La première chose que je vois, c'est le visage de mon père penché au-dessus de moi. Il me sourit tendrement, semblant heureux de me voir. Mais son sourire est tordu par la fatigue.

Bizarrement, mon père est entouré d'un halo doré qui contraste avec la nuit noire autour de lui, semblant menaçante et peu accueillante. Je suis dans ses bras, sa chaleur envahissant mon être.

Du coin de l'œil, je remarque Mathéo accroupi de l'autre côté. Il me dévisage avec inquiétude mais soulagement. Sa main serre la mienne avec une telle force, comme s'il avait peur de me voir partir de nouveau, de lui échapper en une seconde. Ses yeux sont rouges et gonflés... on dirait qu'il a pleuré. Ce serait surprenant... je crois ne l'avoir jamais vu pleurer.
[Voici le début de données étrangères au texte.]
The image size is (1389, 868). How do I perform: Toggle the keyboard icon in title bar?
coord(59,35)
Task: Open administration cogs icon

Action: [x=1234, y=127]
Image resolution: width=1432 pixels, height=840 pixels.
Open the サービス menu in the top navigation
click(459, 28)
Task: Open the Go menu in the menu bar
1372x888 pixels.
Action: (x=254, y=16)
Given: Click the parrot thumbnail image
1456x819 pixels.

Mais c'est autre chose qui me frappe : la douleur. Elle n'est plus là. Je n'ai plus mal, je ne tousse plus, je ne meurs plus. Comme si je n'avais jamais respiré ce poison atroce.

Alors... je ne suis pas morte ? Damien m'a soignée ?

Une vague de soulagement m'envahit. J'ai vraiment cru que tout était terminé pour moi... alors que ma vie ne fait que commencer. Depuis que je suis entrée dans ce monde surnaturel, je n'ai jamais été aussi heureuse. Certes, les batailles et les mauvaises nouvelles s'enchaînent, douleur et peine sur douleur et peine. Mais cela fait à peine quelques heures que je suis de nouveau réunie avec ma famille, j'ai trouvé ma place dans cette académie, je me suis fait des amis avec qui je n'ai pas à cacher mon don et j'y ai même trouvé l'amour.